Newspapers in financial difficulty often have little choice but to scale back news gathering to cut costs.
In many towns and cities in the United States, the newspaper is an endangered species. At least 300 daily papers have stopped publishing over the past 30 years. Those newspapers that have survived are struggling financially. Newspaper circulation has declined steadily for more than 10 years. Average daily circulation is down 2.6 per cent in the last six months alone.
Newspapers have also been hurt by significant cuts in advertising revenue, which accounts for at least 75 per cent of their revenue. Their share of the advertising market has fallen every year for the past decade, while online advertising has increased greatly.

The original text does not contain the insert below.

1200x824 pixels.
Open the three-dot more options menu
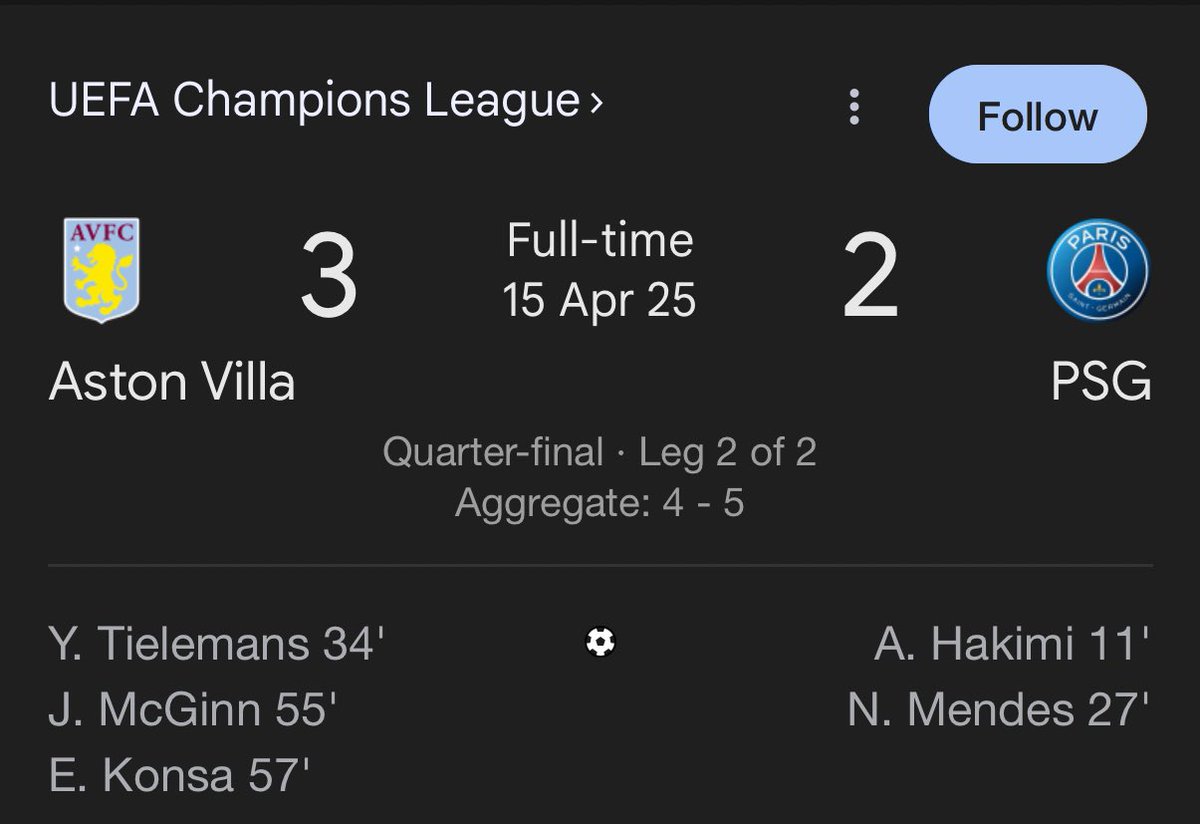(x=854, y=107)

At the heart of all of these facts and figures is the undeniable reality that the media marketplace has changed considerably over the last three decades. In 1975, cable television served fewer than 15 per cent of television households. Satellite TV did not exist. Today, by contrast, fewer than 15 per cent of homes do not subscribe to cable or satellite television. And the internet as we know it today did not even exist in 1975. Now, nearly one-third of all Americans regularly receive news through the internet.
Without newspapers, we would be less informed about our communities and have fewer outlets for the expression of independent thinking and a diversity of viewpoints. The challenge is to restore the viability of newspapers while preserving the core values of a diversity of voices and a commitment to localism in the media marketplace.
Eighteen months ago, the US Federal Communications Commission began a review, ordered by the US Congress and the courts, of its media ownership rules. The commission should modify only one of the four rules under review — the one that bars ownership of both a newspaper and a broadcast TV or radio station in a single market. And the rule should be modified only for the largest markets.
A company that owns a newspaper in one of the 20 largest cities in the country should be permitted to purchase a broadcast TV or radio station in the same market. But a newspaper should be prohibited from buying one of the top four TV stations in its community. In addition, each part of the combined entity would need to maintain its editorial independence.
Beyond giving newspapers in large markets the chance to buy one local TV or radio station, no other ownership rule would be altered. This relatively minor loosening of the ban on cross-ownership of newspapers and TV stations in markets where there are many voices and sufficient competition to allow for new entrants would help strike a balance between ensuring the quality of local news while guarding against too much concentration.
The cross-ownership rule is the only media ownership rule that has never been modified since its inception in the mid-1970s.
Newspapers in financial difficulty often have little choice but to scale back news gathering to cut costs. Allowing cross-ownership may help to forestall the erosion in local news coverage by enabling companies that own both newspapers and broadcast stations to share some costs. Since 2003, when the courts told the commission to change its media ownership rules, the news media industry has operated in a climate of uncertainty. Many newspapers and broadcast stations are operating under waivers of the ban on cross-ownership.